:: Records for locating words and elements ::
★ ★ ★ ★ ★

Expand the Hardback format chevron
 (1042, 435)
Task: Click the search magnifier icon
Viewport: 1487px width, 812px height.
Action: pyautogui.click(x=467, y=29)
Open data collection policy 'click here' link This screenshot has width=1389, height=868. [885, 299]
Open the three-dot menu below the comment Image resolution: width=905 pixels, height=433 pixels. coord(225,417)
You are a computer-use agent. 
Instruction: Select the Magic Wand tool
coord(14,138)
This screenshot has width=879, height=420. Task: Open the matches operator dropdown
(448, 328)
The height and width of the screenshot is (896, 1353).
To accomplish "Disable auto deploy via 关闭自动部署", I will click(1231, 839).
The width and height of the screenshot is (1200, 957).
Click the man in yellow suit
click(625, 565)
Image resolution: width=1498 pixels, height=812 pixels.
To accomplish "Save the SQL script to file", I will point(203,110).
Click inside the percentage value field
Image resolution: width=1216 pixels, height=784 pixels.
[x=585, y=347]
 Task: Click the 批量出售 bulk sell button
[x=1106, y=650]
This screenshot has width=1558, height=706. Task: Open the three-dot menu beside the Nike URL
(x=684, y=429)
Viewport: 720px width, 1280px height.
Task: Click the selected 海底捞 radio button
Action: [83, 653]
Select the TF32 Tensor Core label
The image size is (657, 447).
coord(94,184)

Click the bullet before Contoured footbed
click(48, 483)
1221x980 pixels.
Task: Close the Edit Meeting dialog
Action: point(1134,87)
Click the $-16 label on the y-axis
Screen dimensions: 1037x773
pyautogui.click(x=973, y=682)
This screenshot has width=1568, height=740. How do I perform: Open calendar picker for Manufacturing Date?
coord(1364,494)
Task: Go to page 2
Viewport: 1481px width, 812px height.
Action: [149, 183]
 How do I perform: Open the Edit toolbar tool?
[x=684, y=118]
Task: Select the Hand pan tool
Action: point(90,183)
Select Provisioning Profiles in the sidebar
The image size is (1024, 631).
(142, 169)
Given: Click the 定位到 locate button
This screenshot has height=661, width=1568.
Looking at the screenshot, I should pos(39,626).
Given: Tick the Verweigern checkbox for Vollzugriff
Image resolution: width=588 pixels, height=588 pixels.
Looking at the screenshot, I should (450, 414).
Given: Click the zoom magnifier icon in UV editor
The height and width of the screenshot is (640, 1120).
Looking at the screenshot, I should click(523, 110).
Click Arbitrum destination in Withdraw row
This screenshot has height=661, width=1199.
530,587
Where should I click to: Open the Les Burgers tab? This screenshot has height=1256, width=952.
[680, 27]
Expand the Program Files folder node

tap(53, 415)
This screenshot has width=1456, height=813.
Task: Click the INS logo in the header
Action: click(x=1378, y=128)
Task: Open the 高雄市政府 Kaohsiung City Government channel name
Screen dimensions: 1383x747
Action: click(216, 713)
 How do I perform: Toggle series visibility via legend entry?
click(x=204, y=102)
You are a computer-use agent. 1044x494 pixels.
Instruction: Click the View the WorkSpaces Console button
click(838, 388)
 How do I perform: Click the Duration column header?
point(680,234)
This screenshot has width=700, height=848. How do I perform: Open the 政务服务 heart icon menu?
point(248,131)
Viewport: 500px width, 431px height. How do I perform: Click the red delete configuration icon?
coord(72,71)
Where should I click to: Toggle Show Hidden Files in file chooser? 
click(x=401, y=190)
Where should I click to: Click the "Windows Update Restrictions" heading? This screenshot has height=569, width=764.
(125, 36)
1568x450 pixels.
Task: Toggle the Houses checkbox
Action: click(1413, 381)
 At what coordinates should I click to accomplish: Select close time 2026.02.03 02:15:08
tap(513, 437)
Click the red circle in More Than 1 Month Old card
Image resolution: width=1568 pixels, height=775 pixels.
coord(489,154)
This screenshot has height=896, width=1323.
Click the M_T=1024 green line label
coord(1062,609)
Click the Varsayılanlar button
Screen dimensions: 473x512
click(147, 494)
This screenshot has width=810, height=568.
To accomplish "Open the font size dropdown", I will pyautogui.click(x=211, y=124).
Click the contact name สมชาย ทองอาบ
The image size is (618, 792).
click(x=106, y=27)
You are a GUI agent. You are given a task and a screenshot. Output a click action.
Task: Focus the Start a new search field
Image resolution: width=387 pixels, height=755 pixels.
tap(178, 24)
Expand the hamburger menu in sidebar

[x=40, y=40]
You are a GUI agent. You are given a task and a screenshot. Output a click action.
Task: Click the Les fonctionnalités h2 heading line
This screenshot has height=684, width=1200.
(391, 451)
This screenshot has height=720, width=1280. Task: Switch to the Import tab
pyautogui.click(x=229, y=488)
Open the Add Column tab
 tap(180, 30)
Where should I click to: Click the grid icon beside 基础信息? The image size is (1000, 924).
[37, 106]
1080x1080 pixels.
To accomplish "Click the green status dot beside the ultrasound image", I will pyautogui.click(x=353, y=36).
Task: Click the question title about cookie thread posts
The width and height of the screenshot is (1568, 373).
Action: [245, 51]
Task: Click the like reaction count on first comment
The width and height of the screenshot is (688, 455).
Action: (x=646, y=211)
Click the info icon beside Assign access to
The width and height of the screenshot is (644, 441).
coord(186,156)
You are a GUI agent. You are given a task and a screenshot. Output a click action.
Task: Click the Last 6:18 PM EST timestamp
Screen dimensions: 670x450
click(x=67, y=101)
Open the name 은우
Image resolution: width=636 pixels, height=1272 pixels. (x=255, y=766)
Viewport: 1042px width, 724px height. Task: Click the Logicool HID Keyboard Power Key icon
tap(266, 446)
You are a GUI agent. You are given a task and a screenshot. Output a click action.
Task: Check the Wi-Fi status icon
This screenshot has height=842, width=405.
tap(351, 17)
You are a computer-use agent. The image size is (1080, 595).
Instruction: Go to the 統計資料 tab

★ ★ ★ ★ ★

:: Prompt ::
Convert every line of the records above into a Markdown table with the columns No. and Text, one line per row, numbered in order. Skip blank lines.

:: Full solution ::
| No. | Text |
|---|---|
| 1 | Expand the Hardback format chevron |
| 2 |  (1042, 435) |
| 3 | Task: Click the search magnifier icon |
| 4 | Viewport: 1487px width, 812px height. |
| 5 | Action: pyautogui.click(x=467, y=29) |
| 6 | Open data collection policy 'click here' link This screenshot has width=1389, height=868. [885, 299] |
| 7 | Open the three-dot menu below the comment Image resolution: width=905 pixels, height=433 pixels. coord(225,417) |
| 8 | You are a computer-use agent.  |
| 9 | Instruction: Select the Magic Wand tool |
| 10 | coord(14,138) |
| 11 | This screenshot has width=879, height=420. Task: Open the matches operator dropdown |
| 12 | (448, 328) |
| 13 | The height and width of the screenshot is (896, 1353). |
| 14 | To accomplish "Disable auto deploy via 关闭自动部署", I will click(1231, 839). |
| 15 | The width and height of the screenshot is (1200, 957). |
| 16 | Click the man in yellow suit |
| 17 | click(625, 565) |
| 18 | Image resolution: width=1498 pixels, height=812 pixels. |
| 19 | To accomplish "Save the SQL script to file", I will point(203,110). |
| 20 | Click inside the percentage value field |
| 21 | Image resolution: width=1216 pixels, height=784 pixels. |
| 22 | [x=585, y=347] |
| 23 |  Task: Click the 批量出售 bulk sell button |
| 24 | [x=1106, y=650] |
| 25 | This screenshot has width=1558, height=706. Task: Open the three-dot menu beside the Nike URL |
| 26 | (x=684, y=429) |
| 27 | Viewport: 720px width, 1280px height. |
| 28 | Task: Click the selected 海底捞 radio button |
| 29 | Action: [83, 653] |
| 30 | Select the TF32 Tensor Core label |
| 31 | The image size is (657, 447). |
| 32 | coord(94,184) |
| 33 | Click the bullet before Contoured footbed |
| 34 | click(48, 483) |
| 35 | 1221x980 pixels. |
| 36 | Task: Close the Edit Meeting dialog |
| 37 | Action: point(1134,87) |
| 38 | Click the $-16 label on the y-axis |
| 39 | Screen dimensions: 1037x773 |
| 40 | pyautogui.click(x=973, y=682) |
| 41 | This screenshot has width=1568, height=740. How do I perform: Open calendar picker for Manufacturing Date? |
| 42 | coord(1364,494) |
| 43 | Task: Go to page 2 |
| 44 | Viewport: 1481px width, 812px height. |
| 45 | Action: [149, 183] |
| 46 |  How do I perform: Open the Edit toolbar tool? |
| 47 | [x=684, y=118] |
| 48 | Task: Select the Hand pan tool |
| 49 | Action: point(90,183) |
| 50 | Select Provisioning Profiles in the sidebar |
| 51 | The image size is (1024, 631). |
| 52 | (142, 169) |
| 53 | Given: Click the 定位到 locate button |
| 54 | This screenshot has height=661, width=1568. |
| 55 | Looking at the screenshot, I should pos(39,626). |
| 56 | Given: Tick the Verweigern checkbox for Vollzugriff |
| 57 | Image resolution: width=588 pixels, height=588 pixels. |
| 58 | Looking at the screenshot, I should (450, 414). |
| 59 | Given: Click the zoom magnifier icon in UV editor |
| 60 | The height and width of the screenshot is (640, 1120). |
| 61 | Looking at the screenshot, I should click(523, 110). |
| 62 | Click Arbitrum destination in Withdraw row |
| 63 | This screenshot has height=661, width=1199. |
| 64 | 530,587 |
| 65 | Where should I click to: Open the Les Burgers tab? This screenshot has height=1256, width=952. |
| 66 | [680, 27] |
| 67 | Expand the Program Files folder node |
| 68 | tap(53, 415) |
| 69 | This screenshot has width=1456, height=813. |
| 70 | Task: Click the INS logo in the header |
| 71 | Action: click(x=1378, y=128) |
| 72 | Task: Open the 高雄市政府 Kaohsiung City Government channel name |
| 73 | Screen dimensions: 1383x747 |
| 74 | Action: click(216, 713) |
| 75 |  How do I perform: Toggle series visibility via legend entry? |
| 76 | click(x=204, y=102) |
| 77 | You are a computer-use agent. 1044x494 pixels. |
| 78 | Instruction: Click the View the WorkSpaces Console button |
| 79 | click(838, 388) |
| 80 |  How do I perform: Click the Duration column header? |
| 81 | point(680,234) |
| 82 | This screenshot has width=700, height=848. How do I perform: Open the 政务服务 heart icon menu? |
| 83 | point(248,131) |
| 84 | Viewport: 500px width, 431px height. How do I perform: Click the red delete configuration icon? |
| 85 | coord(72,71) |
| 86 | Where should I click to: Toggle Show Hidden Files in file chooser?  |
| 87 | click(x=401, y=190) |
| 88 | Where should I click to: Click the "Windows Update Restrictions" heading? This screenshot has height=569, width=764. |
| 89 | (125, 36) |
| 90 | 1568x450 pixels. |
| 91 | Task: Toggle the Houses checkbox |
| 92 | Action: click(1413, 381) |
| 93 |  At what coordinates should I click to accomplish: Select close time 2026.02.03 02:15:08 |
| 94 | tap(513, 437) |
| 95 | Click the red circle in More Than 1 Month Old card |
| 96 | Image resolution: width=1568 pixels, height=775 pixels. |
| 97 | coord(489,154) |
| 98 | This screenshot has height=896, width=1323. |
| 99 | Click the M_T=1024 green line label |
| 100 | coord(1062,609) |
| 101 | Click the Varsayılanlar button |
| 102 | Screen dimensions: 473x512 |
| 103 | click(147, 494) |
| 104 | This screenshot has width=810, height=568. |
| 105 | To accomplish "Open the font size dropdown", I will pyautogui.click(x=211, y=124). |
| 106 | Click the contact name สมชาย ทองอาบ |
| 107 | The image size is (618, 792). |
| 108 | click(x=106, y=27) |
| 109 | You are a GUI agent. You are given a task and a screenshot. Output a click action. |
| 110 | Task: Focus the Start a new search field |
| 111 | Image resolution: width=387 pixels, height=755 pixels. |
| 112 | tap(178, 24) |
| 113 | Expand the hamburger menu in sidebar |
| 114 | [x=40, y=40] |
| 115 | You are a GUI agent. You are given a task and a screenshot. Output a click action. |
| 116 | Task: Click the Les fonctionnalités h2 heading line |
| 117 | This screenshot has height=684, width=1200. |
| 118 | (391, 451) |
| 119 | This screenshot has height=720, width=1280. Task: Switch to the Import tab |
| 120 | pyautogui.click(x=229, y=488) |
| 121 | Open the Add Column tab |
| 122 |  tap(180, 30) |
| 123 | Where should I click to: Click the grid icon beside 基础信息? The image size is (1000, 924). |
| 124 | [37, 106] |
| 125 | 1080x1080 pixels. |
| 126 | To accomplish "Click the green status dot beside the ultrasound image", I will pyautogui.click(x=353, y=36). |
| 127 | Task: Click the question title about cookie thread posts |
| 128 | The width and height of the screenshot is (1568, 373). |
| 129 | Action: [245, 51] |
| 130 | Task: Click the like reaction count on first comment |
| 131 | The width and height of the screenshot is (688, 455). |
| 132 | Action: (x=646, y=211) |
| 133 | Click the info icon beside Assign access to |
| 134 | The width and height of the screenshot is (644, 441). |
| 135 | coord(186,156) |
| 136 | You are a GUI agent. You are given a task and a screenshot. Output a click action. |
| 137 | Task: Click the Last 6:18 PM EST timestamp |
| 138 | Screen dimensions: 670x450 |
| 139 | click(x=67, y=101) |
| 140 | Open the name 은우 |
| 141 | Image resolution: width=636 pixels, height=1272 pixels. (x=255, y=766) |
| 142 | Viewport: 1042px width, 724px height. Task: Click the Logicool HID Keyboard Power Key icon |
| 143 | tap(266, 446) |
| 144 | You are a GUI agent. You are given a task and a screenshot. Output a click action. |
| 145 | Task: Check the Wi-Fi status icon |
| 146 | This screenshot has height=842, width=405. |
| 147 | tap(351, 17) |
| 148 | You are a computer-use agent. The image size is (1080, 595). |
| 149 | Instruction: Go to the 統計資料 tab |